Irish PM: I won’t help design Brexiteer border
2 min read
Ireland will not help Brexiteers design a hard border between itself and the rest of the UK, Taoiseach Leo Varadkar has said.
The Times reported yesterday that Mr Varadkar wants customs and immigration checks to be carried out in ports and airports, effectively creating a sea border between the island of Ireland and Great Britain. The Irish government denied the report, and chancellor Philip Hammond said that a sea border was “not acceptable”.
Speaking later, Mr Varadkar said that the country did not want any kind of "economic border" with Northern Ireland and called on UK politicians to come up with their own solution to the problem.

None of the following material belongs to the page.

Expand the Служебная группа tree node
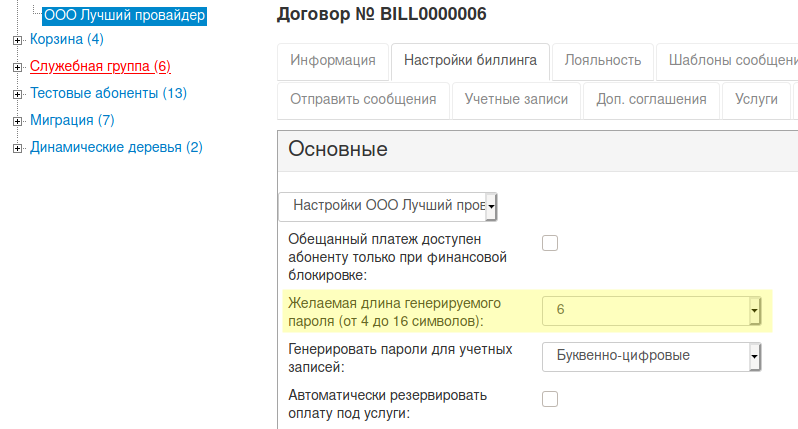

He rejected suggestions that technological solutions, such as tagging of goods and vehicles, would maintain a soft border between Ireland and Northern Ireland. Brexit Secretary David Davis has suggested technological measures could resolve the issue.

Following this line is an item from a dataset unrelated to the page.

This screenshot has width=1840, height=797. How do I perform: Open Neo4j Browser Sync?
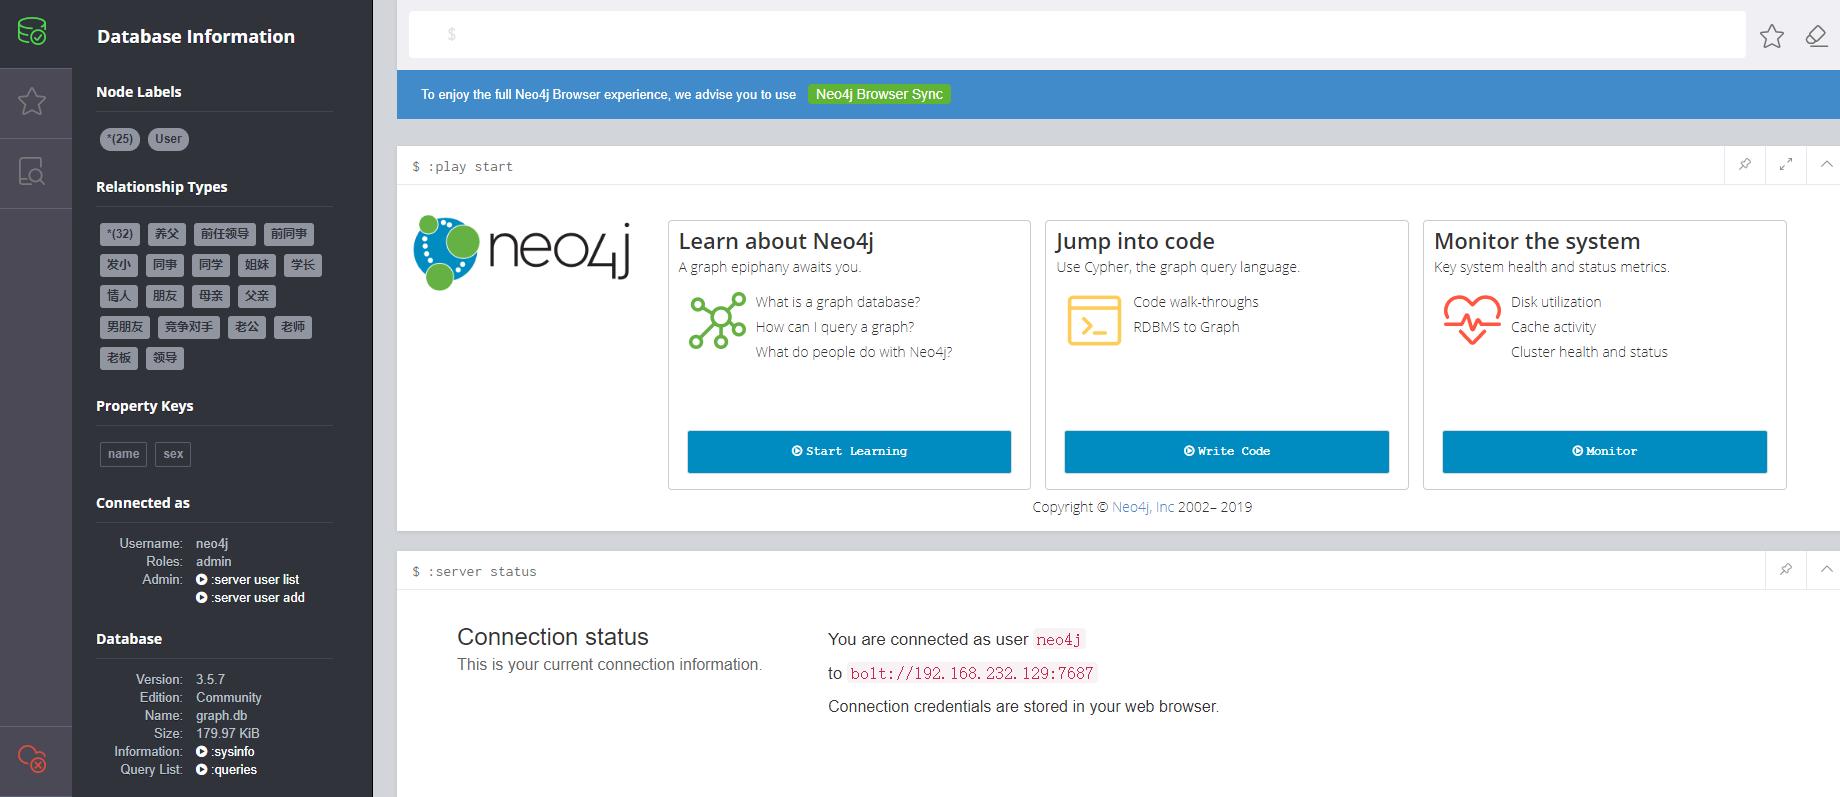click(879, 94)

“As far as this government is concerned, there shouldn’t be an economic border. We don’t want one. It’s the United Kingdom, it’s Britain that has decided to leave and if they want to put forward smart solutions, technological solutions for borders of the future and all of that, that’s up to them.
"What we are not going to do is design a border for the Brexiteers. They are the ones who want a border, it is up to them to say what it is, to say how it would work and to convince their own people, their own voters, that this is a good idea."
Signalling his frustration with UK politicians’ views on the Irish border, Mr Varadkar rejected the suggested that his position would be met with anger.
“It is the British and the Brexiteers who are leaving, so if anyone should be angry it’s us quite frankly,” he said. "But we are not going to get angry. We are going to try and find solutions or at least minimise the damage to relations between Britain and Ireland, to the peace process and to trading links.
“We’re not going to be helping them to design some sort of border that we don’t believe should exist in the first place. So let them put forward their proposals as to how they think a border should operate and then we’ll ask them if they really think this is such a good idea, because I think it will have a very severe impact on their economy if they decide to go down that route.”